Document section:
*-*-*

Fill the Cube Codevita 9 Solution
A company manufactures walls which can be directly implanted at the site. The company uses small square bricks of material C and material D which have similar looks but have huge difference in quality. The company manufactures walls of square shapes only to optimize their costs.
A novice employee created a square wall using bricks of material C and D. However, the client had asked the wall to be made of only high-quality material – material C.
To solve this problem, they will place the wall in a special furnace and heat it such that the material D melts and only material C remains. Material C brick will move down due to gravity if a material D brick below it melts. The new empty space created will be filled by new material C square walls. They also want to use biggest possible C square wall while building the final wall. For this they will position the wall in the furnace in an optimal way i.e. rotate by 90-degrees any number of times, if required, such that the biggest space possible for new material C wall is created. No rotations are possible when the furnace starts heating.
Given the structure of the original wall created by the novice employee, you need to find out the size of the new C square wall which can be fitted in the final wall which will be delivered to the client.
Constraints
1 < N < 100
Input
- First Line will provide the size of the original wall N.

*-*-*

Required task 1: Count the lines in the entries below that contain the word "Click". Reply with the number alone.

*-*-*

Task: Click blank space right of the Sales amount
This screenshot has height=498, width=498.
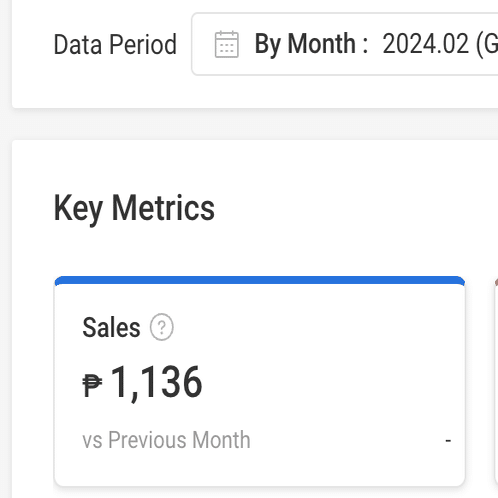Action: 333,383
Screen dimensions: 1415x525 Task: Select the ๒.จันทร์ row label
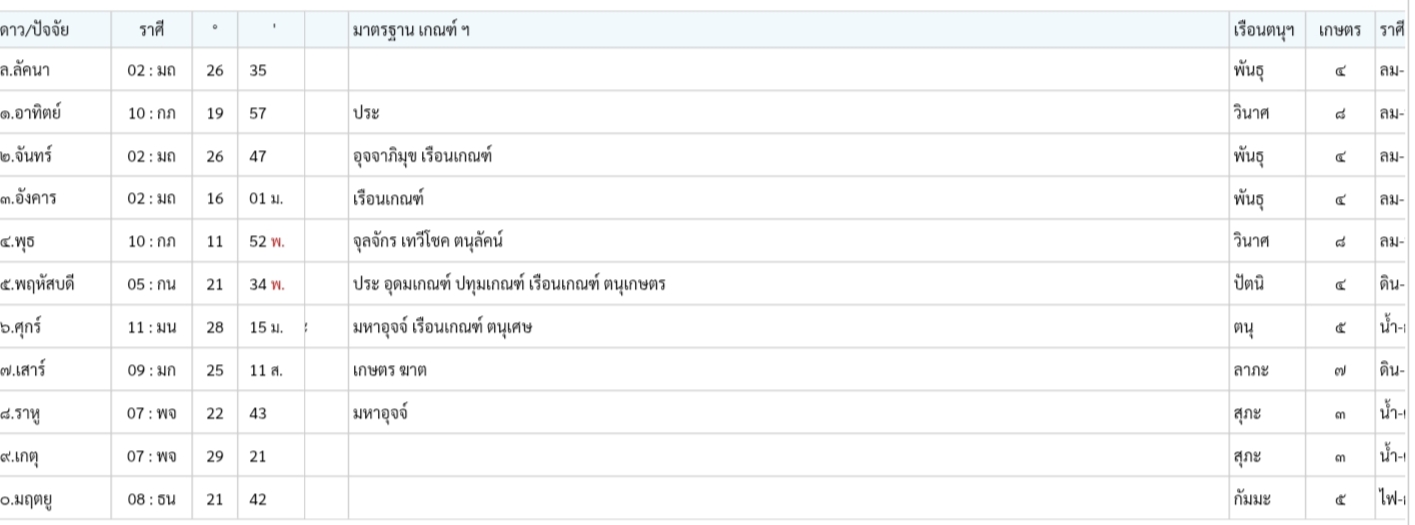point(28,155)
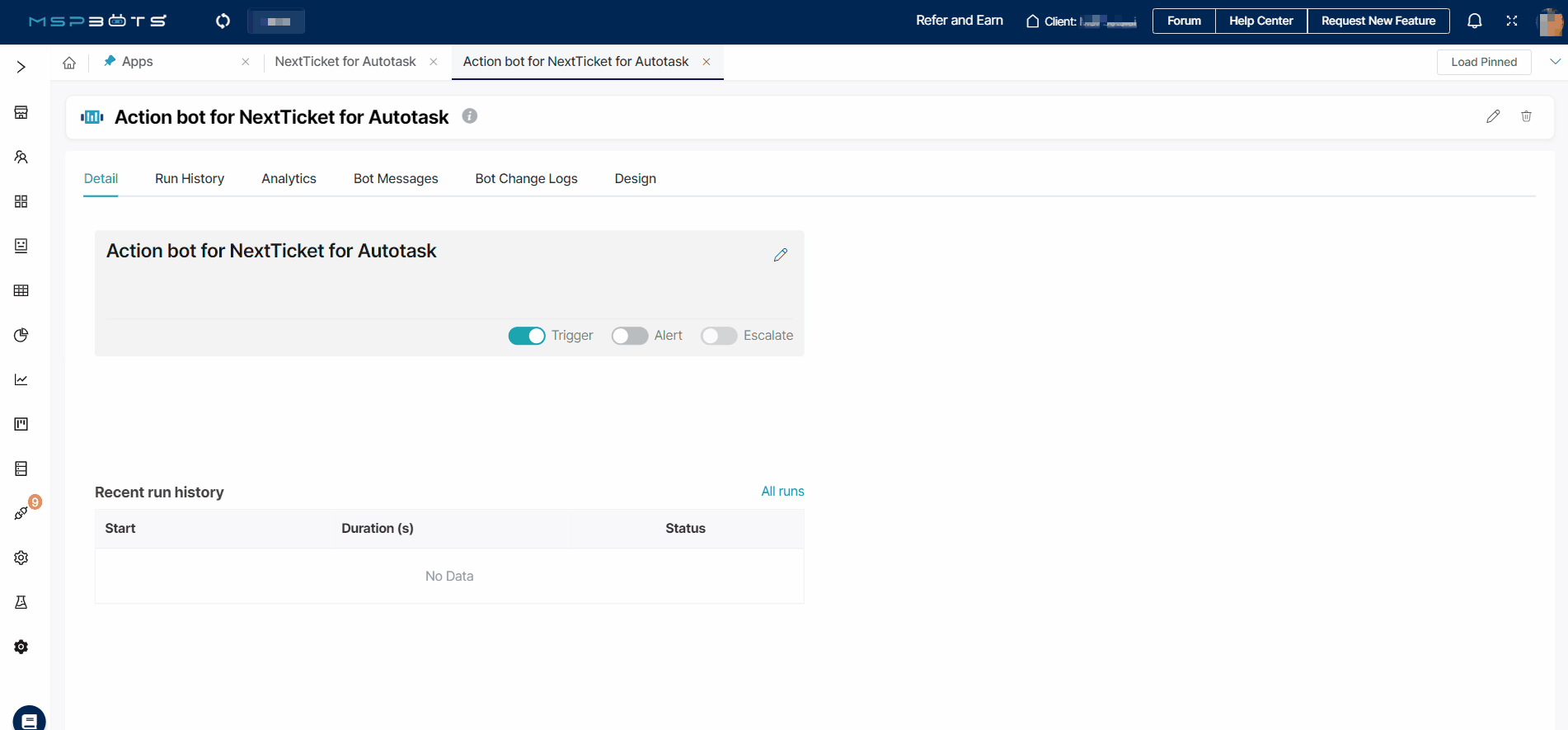This screenshot has height=730, width=1568.
Task: Click the notification bell icon
Action: (1474, 21)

*-*-*

Required task 2: Write out the part of the Fill the Cube problem statement that opens with the words "Fill the Cube" and closes with "material – material C.".

Task response 1: 2

Task response 2:
Fill the Cube Codevita 9 Solution
A company manufactures walls which can be directly implanted at the site. The company uses small square bricks of material C and material D which have similar looks but have huge difference in quality. The company manufactures walls of square shapes only to optimize their costs.
A novice employee created a square wall using bricks of material C and D. However, the client had asked the wall to be made of only high-quality material – material C.